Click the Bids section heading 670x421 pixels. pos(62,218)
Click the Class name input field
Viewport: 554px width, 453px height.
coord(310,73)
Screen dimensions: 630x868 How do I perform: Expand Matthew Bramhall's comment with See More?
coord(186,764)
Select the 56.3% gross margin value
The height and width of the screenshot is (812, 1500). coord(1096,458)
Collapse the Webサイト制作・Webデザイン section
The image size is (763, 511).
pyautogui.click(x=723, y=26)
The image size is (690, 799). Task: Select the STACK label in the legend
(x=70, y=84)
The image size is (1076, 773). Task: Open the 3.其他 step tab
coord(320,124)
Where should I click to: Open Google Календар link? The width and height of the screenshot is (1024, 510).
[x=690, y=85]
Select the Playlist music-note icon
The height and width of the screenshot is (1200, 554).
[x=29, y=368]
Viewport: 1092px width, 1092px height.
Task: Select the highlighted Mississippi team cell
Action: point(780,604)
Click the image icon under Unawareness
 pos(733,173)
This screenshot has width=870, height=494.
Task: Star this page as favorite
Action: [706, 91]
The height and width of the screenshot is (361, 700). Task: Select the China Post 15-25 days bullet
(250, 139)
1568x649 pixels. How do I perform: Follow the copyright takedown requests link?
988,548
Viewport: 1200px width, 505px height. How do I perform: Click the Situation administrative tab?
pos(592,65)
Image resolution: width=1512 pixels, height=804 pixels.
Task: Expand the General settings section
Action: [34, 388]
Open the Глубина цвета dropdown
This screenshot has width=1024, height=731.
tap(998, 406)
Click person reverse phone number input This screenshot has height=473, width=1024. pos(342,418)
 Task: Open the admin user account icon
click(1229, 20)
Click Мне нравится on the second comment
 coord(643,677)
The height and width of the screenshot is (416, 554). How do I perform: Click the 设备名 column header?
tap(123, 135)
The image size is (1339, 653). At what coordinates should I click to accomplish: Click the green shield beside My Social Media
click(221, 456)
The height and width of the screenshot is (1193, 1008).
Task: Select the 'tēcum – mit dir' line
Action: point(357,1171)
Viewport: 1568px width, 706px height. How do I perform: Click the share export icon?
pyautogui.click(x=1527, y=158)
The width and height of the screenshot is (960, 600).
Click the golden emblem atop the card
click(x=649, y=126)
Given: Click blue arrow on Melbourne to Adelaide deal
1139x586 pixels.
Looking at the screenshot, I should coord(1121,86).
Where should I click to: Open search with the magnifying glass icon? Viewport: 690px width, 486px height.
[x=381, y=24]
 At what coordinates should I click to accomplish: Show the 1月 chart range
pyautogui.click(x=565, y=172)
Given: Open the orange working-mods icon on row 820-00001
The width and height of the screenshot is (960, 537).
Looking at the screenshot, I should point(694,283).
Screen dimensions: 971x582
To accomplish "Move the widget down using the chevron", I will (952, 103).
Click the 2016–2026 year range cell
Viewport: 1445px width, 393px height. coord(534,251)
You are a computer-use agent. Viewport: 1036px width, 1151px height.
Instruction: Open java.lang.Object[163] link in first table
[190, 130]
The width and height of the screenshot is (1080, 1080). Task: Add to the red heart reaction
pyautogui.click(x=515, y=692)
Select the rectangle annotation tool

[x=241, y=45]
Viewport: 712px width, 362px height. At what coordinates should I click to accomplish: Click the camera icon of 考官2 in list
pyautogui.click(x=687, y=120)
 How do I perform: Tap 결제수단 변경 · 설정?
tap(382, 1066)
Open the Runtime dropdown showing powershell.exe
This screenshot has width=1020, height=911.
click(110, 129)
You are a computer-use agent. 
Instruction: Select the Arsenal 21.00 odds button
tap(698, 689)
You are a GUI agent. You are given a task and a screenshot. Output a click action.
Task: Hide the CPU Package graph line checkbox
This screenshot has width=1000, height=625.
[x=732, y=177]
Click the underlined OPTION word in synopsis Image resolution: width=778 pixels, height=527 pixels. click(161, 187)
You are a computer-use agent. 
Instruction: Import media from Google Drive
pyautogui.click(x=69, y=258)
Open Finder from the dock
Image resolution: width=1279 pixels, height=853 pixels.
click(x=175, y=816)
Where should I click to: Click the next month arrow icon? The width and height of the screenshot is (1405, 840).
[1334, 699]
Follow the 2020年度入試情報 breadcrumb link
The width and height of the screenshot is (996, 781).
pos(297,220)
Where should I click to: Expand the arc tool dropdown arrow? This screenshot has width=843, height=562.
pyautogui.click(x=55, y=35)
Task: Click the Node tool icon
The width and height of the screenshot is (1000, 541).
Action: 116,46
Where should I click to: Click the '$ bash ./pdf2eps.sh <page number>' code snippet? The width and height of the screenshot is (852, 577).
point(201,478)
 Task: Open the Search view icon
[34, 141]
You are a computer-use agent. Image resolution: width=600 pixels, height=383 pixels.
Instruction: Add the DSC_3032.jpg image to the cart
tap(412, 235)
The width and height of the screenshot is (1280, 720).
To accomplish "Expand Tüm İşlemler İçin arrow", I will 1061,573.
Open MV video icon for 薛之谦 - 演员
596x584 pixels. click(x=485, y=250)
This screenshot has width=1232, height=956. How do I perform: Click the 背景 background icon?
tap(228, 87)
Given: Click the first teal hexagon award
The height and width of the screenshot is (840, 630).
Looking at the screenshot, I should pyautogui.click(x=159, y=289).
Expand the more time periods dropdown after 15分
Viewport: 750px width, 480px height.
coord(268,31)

PROBLEM DESCRIPTION: When answering, write out each of the lines above exactly as given.

ANSWER SECTION:
Click the Bids section heading 670x421 pixels. pos(62,218)
Click the Class name input field
Viewport: 554px width, 453px height.
coord(310,73)
Screen dimensions: 630x868 How do I perform: Expand Matthew Bramhall's comment with See More?
coord(186,764)
Select the 56.3% gross margin value
The height and width of the screenshot is (812, 1500). coord(1096,458)
Collapse the Webサイト制作・Webデザイン section
The image size is (763, 511).
pyautogui.click(x=723, y=26)
The image size is (690, 799). Task: Select the STACK label in the legend
(x=70, y=84)
The image size is (1076, 773). Task: Open the 3.其他 step tab
coord(320,124)
Where should I click to: Open Google Календар link? The width and height of the screenshot is (1024, 510).
[x=690, y=85]
Select the Playlist music-note icon
The height and width of the screenshot is (1200, 554).
[x=29, y=368]
Viewport: 1092px width, 1092px height.
Task: Select the highlighted Mississippi team cell
Action: point(780,604)
Click the image icon under Unawareness
 pos(733,173)
This screenshot has width=870, height=494.
Task: Star this page as favorite
Action: [706, 91]
The height and width of the screenshot is (361, 700). Task: Select the China Post 15-25 days bullet
(250, 139)
1568x649 pixels. How do I perform: Follow the copyright takedown requests link?
988,548
Viewport: 1200px width, 505px height. How do I perform: Click the Situation administrative tab?
pos(592,65)
Image resolution: width=1512 pixels, height=804 pixels.
Task: Expand the General settings section
Action: [34, 388]
Open the Глубина цвета dropdown
This screenshot has width=1024, height=731.
tap(998, 406)
Click person reverse phone number input This screenshot has height=473, width=1024. pos(342,418)
 Task: Open the admin user account icon
click(1229, 20)
Click Мне нравится on the second comment
 coord(643,677)
The height and width of the screenshot is (416, 554). How do I perform: Click the 设备名 column header?
tap(123, 135)
The image size is (1339, 653). At what coordinates should I click to accomplish: Click the green shield beside My Social Media
click(221, 456)
The height and width of the screenshot is (1193, 1008).
Task: Select the 'tēcum – mit dir' line
Action: point(357,1171)
Viewport: 1568px width, 706px height. How do I perform: Click the share export icon?
pyautogui.click(x=1527, y=158)
The width and height of the screenshot is (960, 600).
Click the golden emblem atop the card
click(x=649, y=126)
Given: Click blue arrow on Melbourne to Adelaide deal
1139x586 pixels.
Looking at the screenshot, I should coord(1121,86).
Where should I click to: Open search with the magnifying glass icon? Viewport: 690px width, 486px height.
[x=381, y=24]
 At what coordinates should I click to accomplish: Show the 1月 chart range
pyautogui.click(x=565, y=172)
Given: Open the orange working-mods icon on row 820-00001
The width and height of the screenshot is (960, 537).
Looking at the screenshot, I should point(694,283).
Screen dimensions: 971x582
To accomplish "Move the widget down using the chevron", I will (952, 103).
Click the 2016–2026 year range cell
Viewport: 1445px width, 393px height. coord(534,251)
You are a computer-use agent. Viewport: 1036px width, 1151px height.
Instruction: Open java.lang.Object[163] link in first table
[190, 130]
The width and height of the screenshot is (1080, 1080). Task: Add to the red heart reaction
pyautogui.click(x=515, y=692)
Select the rectangle annotation tool

[x=241, y=45]
Viewport: 712px width, 362px height. At what coordinates should I click to accomplish: Click the camera icon of 考官2 in list
pyautogui.click(x=687, y=120)
 How do I perform: Tap 결제수단 변경 · 설정?
tap(382, 1066)
Open the Runtime dropdown showing powershell.exe
This screenshot has width=1020, height=911.
click(110, 129)
You are a computer-use agent. 
Instruction: Select the Arsenal 21.00 odds button
tap(698, 689)
You are a GUI agent. You are given a task and a screenshot. Output a click action.
Task: Hide the CPU Package graph line checkbox
This screenshot has width=1000, height=625.
[x=732, y=177]
Click the underlined OPTION word in synopsis Image resolution: width=778 pixels, height=527 pixels. click(161, 187)
You are a computer-use agent. 
Instruction: Import media from Google Drive
pyautogui.click(x=69, y=258)
Open Finder from the dock
Image resolution: width=1279 pixels, height=853 pixels.
click(x=175, y=816)
Where should I click to: Click the next month arrow icon? The width and height of the screenshot is (1405, 840).
[1334, 699]
Follow the 2020年度入試情報 breadcrumb link
The width and height of the screenshot is (996, 781).
pos(297,220)
Where should I click to: Expand the arc tool dropdown arrow? This screenshot has width=843, height=562.
pyautogui.click(x=55, y=35)
Task: Click the Node tool icon
The width and height of the screenshot is (1000, 541).
Action: 116,46
Where should I click to: Click the '$ bash ./pdf2eps.sh <page number>' code snippet? The width and height of the screenshot is (852, 577).
point(201,478)
 Task: Open the Search view icon
[34, 141]
You are a computer-use agent. Image resolution: width=600 pixels, height=383 pixels.
Instruction: Add the DSC_3032.jpg image to the cart
tap(412, 235)
The width and height of the screenshot is (1280, 720).
To accomplish "Expand Tüm İşlemler İçin arrow", I will 1061,573.
Open MV video icon for 薛之谦 - 演员
596x584 pixels. click(x=485, y=250)
This screenshot has width=1232, height=956. How do I perform: Click the 背景 background icon?
tap(228, 87)
Given: Click the first teal hexagon award
The height and width of the screenshot is (840, 630).
Looking at the screenshot, I should pyautogui.click(x=159, y=289).
Expand the more time periods dropdown after 15分
Viewport: 750px width, 480px height.
coord(268,31)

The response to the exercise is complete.